Tamek, Dahane, and Naciri remain in Salé Prison. All three are active in Sahrawi human rights organizations. Tamek, a resident of El Ayoun, is vice-president of the Collective of Sahrawi Human Rights Defenders (CODESA). Dahane, of El-Ayoun, is president of the Sahrawi Association of Victims of Grave Human Rights Violations (ASVDH). Naciri is vice-president of the Smara-based Committee for the Defense of Human Rights. Moroccan authorities have refused to grant legal recognition to CODESA and the ASVDH.

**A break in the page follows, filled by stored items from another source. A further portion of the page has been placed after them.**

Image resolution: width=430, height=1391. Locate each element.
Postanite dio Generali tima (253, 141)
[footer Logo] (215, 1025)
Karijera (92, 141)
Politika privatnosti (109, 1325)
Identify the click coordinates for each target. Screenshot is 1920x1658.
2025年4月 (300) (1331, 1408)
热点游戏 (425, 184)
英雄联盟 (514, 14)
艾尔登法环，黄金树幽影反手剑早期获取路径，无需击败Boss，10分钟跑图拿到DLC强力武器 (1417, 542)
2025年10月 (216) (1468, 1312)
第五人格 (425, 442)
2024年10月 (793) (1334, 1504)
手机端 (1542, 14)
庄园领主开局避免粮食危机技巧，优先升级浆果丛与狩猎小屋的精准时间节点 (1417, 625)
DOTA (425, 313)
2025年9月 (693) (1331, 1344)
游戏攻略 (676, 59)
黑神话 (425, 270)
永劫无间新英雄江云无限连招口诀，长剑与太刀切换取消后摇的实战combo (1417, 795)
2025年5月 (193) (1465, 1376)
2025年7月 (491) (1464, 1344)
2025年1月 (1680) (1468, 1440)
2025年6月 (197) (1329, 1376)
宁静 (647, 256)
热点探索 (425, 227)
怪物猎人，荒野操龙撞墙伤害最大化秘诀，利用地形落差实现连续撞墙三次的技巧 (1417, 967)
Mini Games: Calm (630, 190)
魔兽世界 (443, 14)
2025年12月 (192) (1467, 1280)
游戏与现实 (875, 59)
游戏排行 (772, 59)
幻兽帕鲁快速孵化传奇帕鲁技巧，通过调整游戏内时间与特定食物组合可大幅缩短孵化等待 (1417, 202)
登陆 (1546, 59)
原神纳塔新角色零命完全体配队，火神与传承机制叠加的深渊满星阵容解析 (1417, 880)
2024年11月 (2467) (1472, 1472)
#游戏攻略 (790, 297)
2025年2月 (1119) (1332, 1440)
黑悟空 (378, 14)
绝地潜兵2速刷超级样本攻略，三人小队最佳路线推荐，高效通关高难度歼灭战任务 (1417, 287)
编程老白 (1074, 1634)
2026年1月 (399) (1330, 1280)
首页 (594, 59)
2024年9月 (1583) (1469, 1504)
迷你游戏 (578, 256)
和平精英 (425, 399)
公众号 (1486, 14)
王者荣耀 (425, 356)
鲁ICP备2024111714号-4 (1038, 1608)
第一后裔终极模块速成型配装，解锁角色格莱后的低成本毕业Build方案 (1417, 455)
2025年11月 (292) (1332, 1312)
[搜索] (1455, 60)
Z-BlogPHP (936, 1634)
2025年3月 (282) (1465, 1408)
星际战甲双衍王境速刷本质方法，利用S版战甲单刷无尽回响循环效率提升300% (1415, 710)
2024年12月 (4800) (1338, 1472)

The International Covenant on Civil and Political Rights, ratified by Morocco in 1979, states that anyone detained on a criminal charge is entitled to trial within a reasonable time or to release. The Human Rights Committee, which interprets this treaty, has stated the right to a fair trial under Article 14 of the Covenant means that military courts should only exceptionally, if ever, try civilians. It has stated, “[t]hat the State party must demonstrate, with regard to the specific class of individuals at issue, that the regular civilian courts are unable to undertake the trials, that other alternative forms of special or high-security civilian courts are inadequate to the task and that recourse to military courts is unavoidable. The State party must further demonstrate how military courts ensure the full protection of the rights of the accused pursuant to article 14 [...].” The committee has also noted that, “Nor does the mere invocation of domestic legal provisions for the trial by military court of certain categories of serious offenses constitute an argument under the Covenant in support of recourse to such tribunals. ” In Morocco, the verdict of a military court is not subject to appeal; the only available level of judicial review is the court of cassation.
“If Morocco wants to prove these seven people did more than advocate self-determination and meet with Polisario, they should bring the case quickly to trial,” said Whitson. “The prolonged detention of these men without charge is unjust and cruel.”